Below are four ‘red flag’ issues that could cause either regulators or drug manufacturers to be suspicious of a covered entity’s 340B program. It is in a covered entity’s best interests to make sure that these red flags are never raised. Expert 340B consultants, like Florida’s Ravin Consultants, are available to work with covered entities to maintain compliance.

1. Inadequate Drug Tracking 

Covered entities are required by program rules to document every drug purchased under the program. They must also document who those drugs are ultimately dispensed to and who dispenses them. Not keeping accurate records is a big red flag to both HRSA and drug manufacturers. 

The need to adequately track drugs is even more critical now that the question of who constitutes an eligible patient is being litigated. In addition, it must be understood that the 340B Drug Pricing Program covers outpatient drugs only. Covered entities must demonstrate that none of the drugs they purchase under the program are being used for inpatient care.

2. Excessive Contract Pharmacies 

Although courts have forced the HRSA to loosen up on its restrictions governing contract pharmacies, a covered entity having too many contract pharmacies working underneath it is a cause for suspicion. As a general rule, regulators find it difficult to believe that a covered entity can properly manage more than five contract pharmacies at a time. So having ten pharmacies underneath a covered entity raises suspicion. 

Note that covered entities are required to oversee their contract pharmacies for 340B purposes. Drug manufacturers tend to be very wary of contract pharmacies to whom they must sell drugs directly. It is all the more important for covered entities to keep track of said pharmacies.

3. Inadequate Pharmacy Oversight 

Under the law, a contract pharmacy is an agent of the covered entity. The entity is ultimately held responsible for all compliance issues – including those involving a contract pharmacy. What does all this mean? It means that covered entities must provide oversight of their contract pharmacies in order to ensure compliance.

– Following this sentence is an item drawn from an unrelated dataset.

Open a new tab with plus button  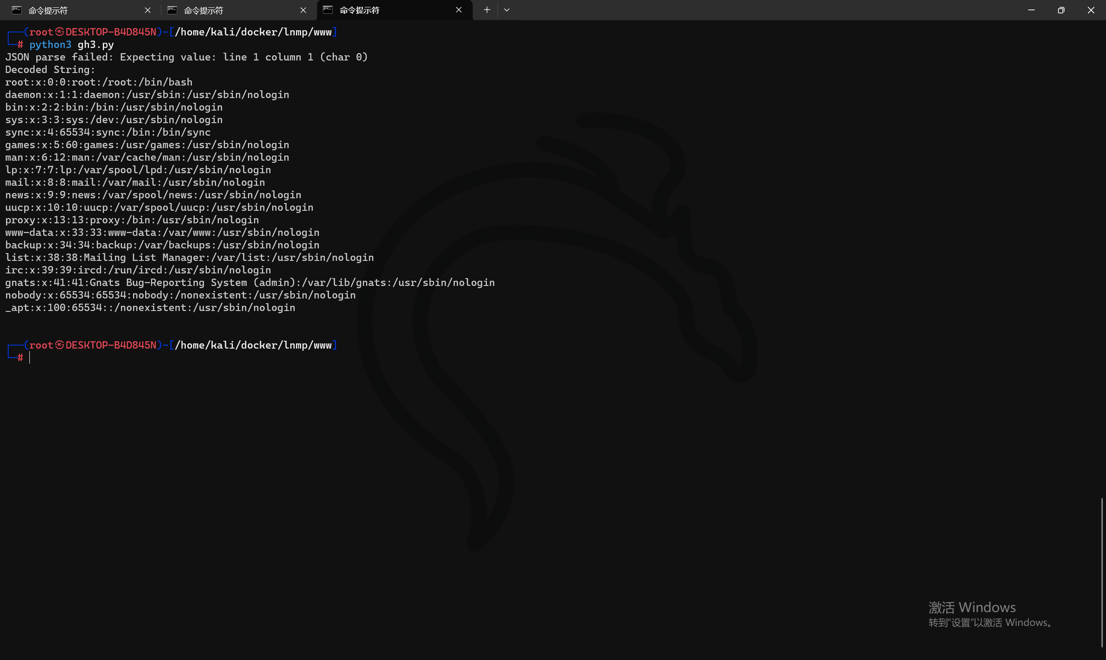point(487,10)
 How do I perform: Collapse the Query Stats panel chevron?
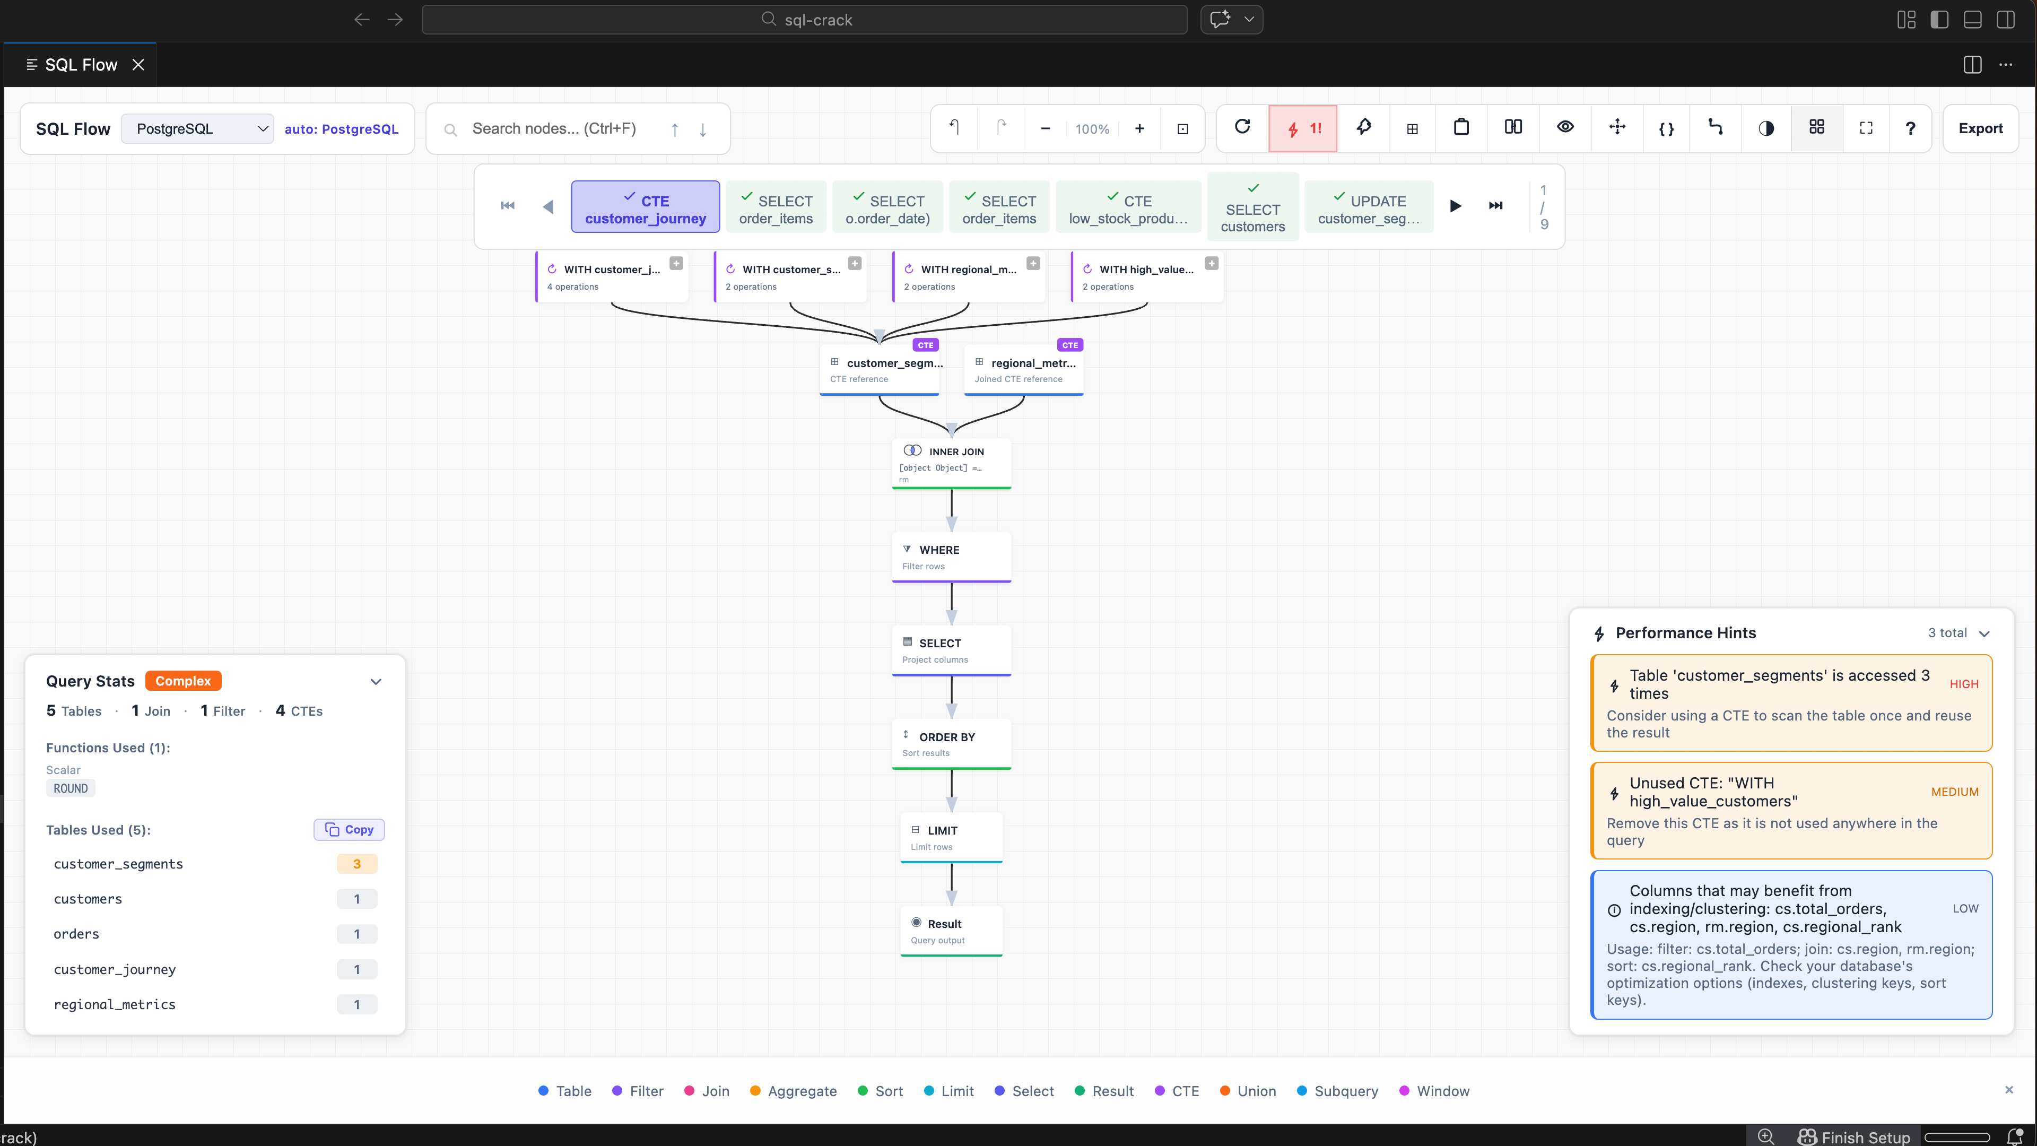(376, 682)
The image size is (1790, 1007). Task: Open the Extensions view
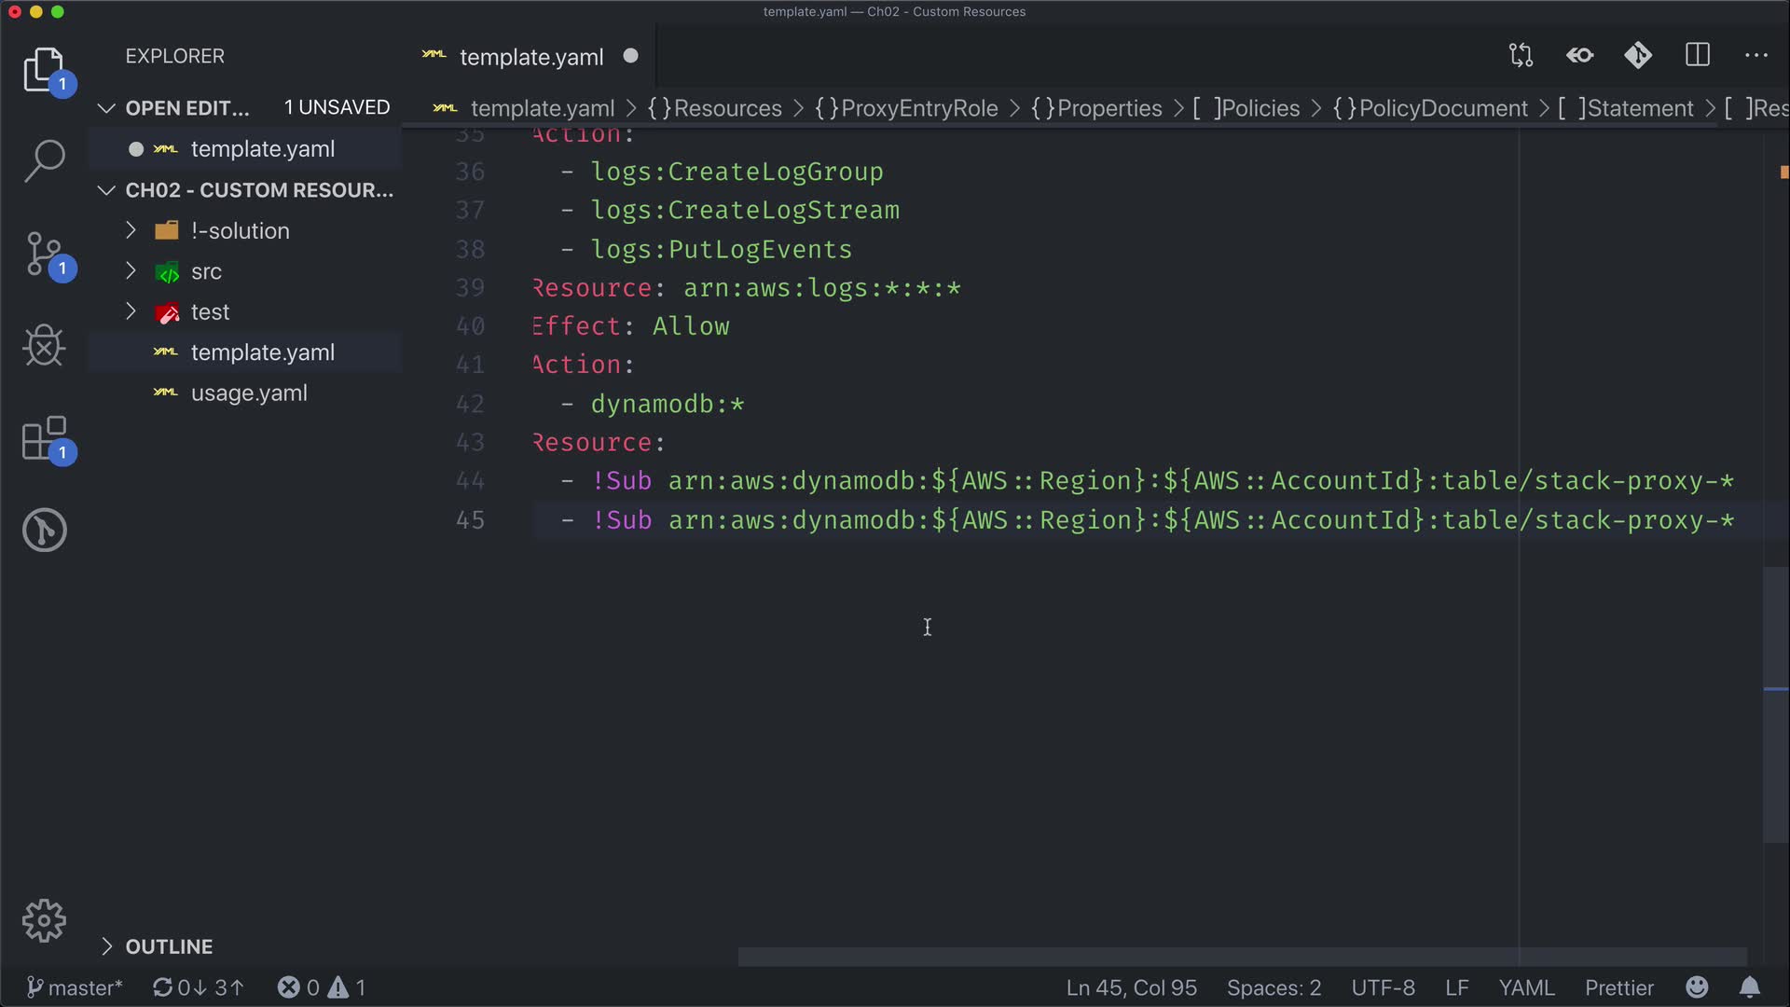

 Inadequate pharmacy oversight is another red flag. It is not uncommon for manufacturers with questions about oversight to request government audits. They have every right to under the law.

4. Failure to Report All Child Sites 

Covered entities can access discounted drugs for separate facilities that may or may not be located on the same physical property. These additional locations are known as child sites. Every child site a covered entity wants to include in its drug program must be registered. Child sites must be reported every year when a covered entity renews its participation. 

A failure to report all child sites is likely to trigger an audit. Child sights are tricky because there is some ambiguity in defining them. Therefore, it is better to err on the side of caution. The last thing a covered entity wants to do is leave child sights off when registering and reporting. 

The four red flags discussed in this post are known to trigger suspicions among both government regulators and drug manufacturers. In order to avoid audits or any questions of compliance, covered entities would do well to keep an eye on all of them. Maintaining a program of the highest integrity is the best way to keep auditors away.